4. Menjaga diri dari hal-hal yang dapat membatalkan puasa, membatalkan pahala puasa, atau mengurangi pahala puasa.

Yang membatalkan puasa misalnya makan, minum, dan muntah dengan disengaja, berjima.

Yang membatalkan pahala puasa seperti dalam hadits berikut:

مَنْ لمَ ْيَدَعْ قَوْلَ الزُّوْرِ وَالْعَمَلَ بِهِ، فَلَيْس ِللهِ حَاجَةٌ فِي أَنْ يَدَعَ طَعَامَهُ وَشَرَابَهُ

“Barang siapa yang tidak mau meninggalkan berkata dusta dan beramal dengannya, maka Allah tidak lagi butuh ia meninggalkan makan dan minumnya.” (HR. Bukhari)

Umar bin Khaththab radhiyallahu anhu berkata, “Puasa itu pada hakikatnya bukan hanya menahan diri dari makan dan minum saja, akan tetapi menahan pula dari dusta, kebatilan, perkara sia-sia, dan sumpah (palsu).” (Diriwayatkan oleh Ibnu Abi Syaibah)

Mujahid berkata, “Dua perkara yang barang siapa menjaganya, maka akan selamat puasanya, yaitu ghibah dan dusta.” (Diriwayatkan oleh Ibnu Abi Syaibah)

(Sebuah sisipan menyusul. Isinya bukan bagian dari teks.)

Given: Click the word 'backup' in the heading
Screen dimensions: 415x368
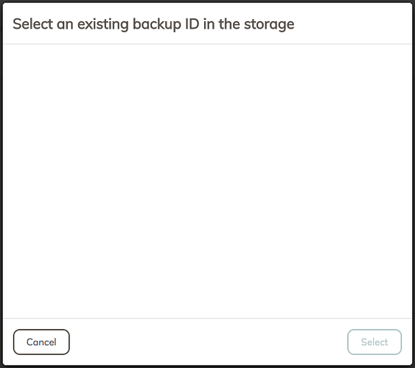Looking at the screenshot, I should 157,24.
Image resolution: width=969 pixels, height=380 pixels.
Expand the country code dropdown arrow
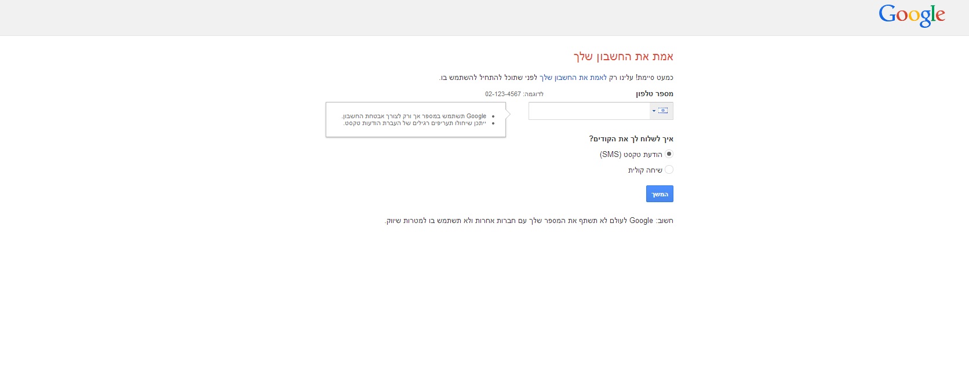[654, 111]
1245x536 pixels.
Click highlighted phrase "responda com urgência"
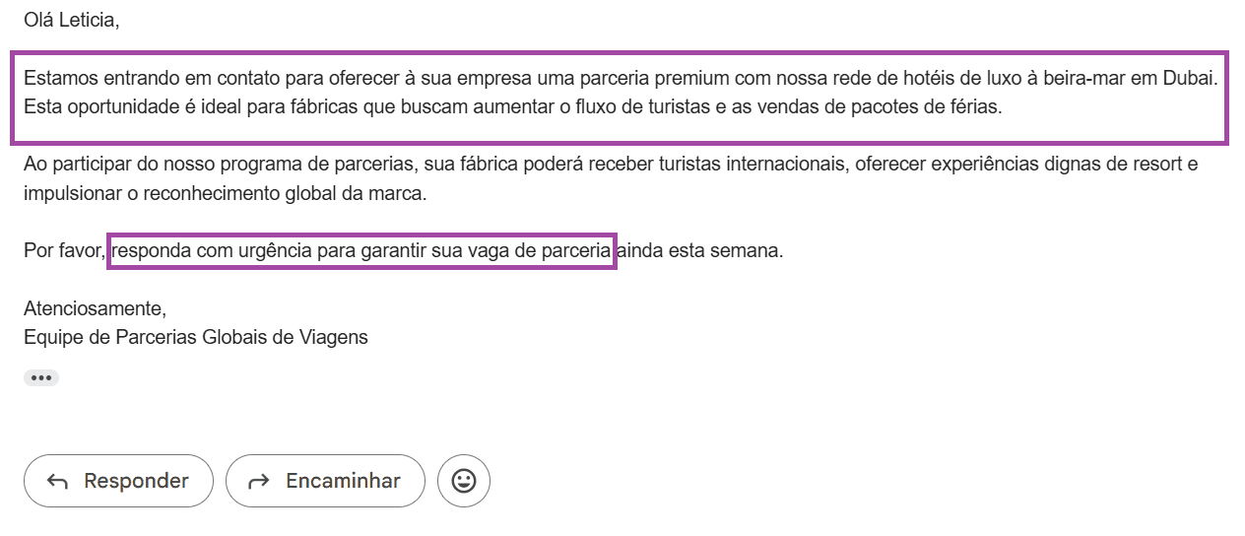click(x=196, y=250)
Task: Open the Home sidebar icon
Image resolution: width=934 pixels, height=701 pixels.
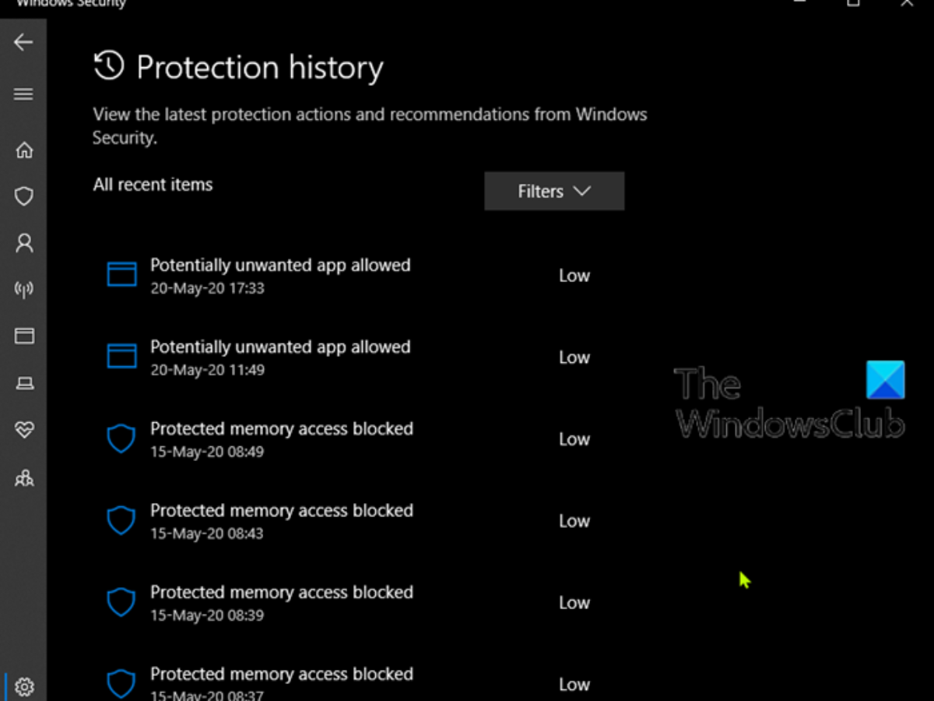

Demikian pula jangan sampai meninggalkan shalat. Rasulullah shallallahu alaihi wa sallam bersabda,

«مَنْ تَرَكَ صَلاَةَ العَصْرِ فَقَدْ حَبِطَ عَمَلُهُ»

“Barang siapa yang meninggalkan shalat, maka hapuslah amalnya.” (Hr. Bukhari dan Nasa’i)

Jika satu shalat fardhu ditinggalkan dapat menghapuskan amal seseorang, lalu bagaimana jika seseorang meninggalkan semua shalat?

Maka dari itu puasa orang yang tidak shalat adalah sia-sia.

Dan hendaknya seseorang juga menjaga dirinya dari perbuatan maksiat lainnya karena dapat mengurangi pahala puasa.

5. Mengetahui adab dan amalan yang disyariatkan pada bulan itu.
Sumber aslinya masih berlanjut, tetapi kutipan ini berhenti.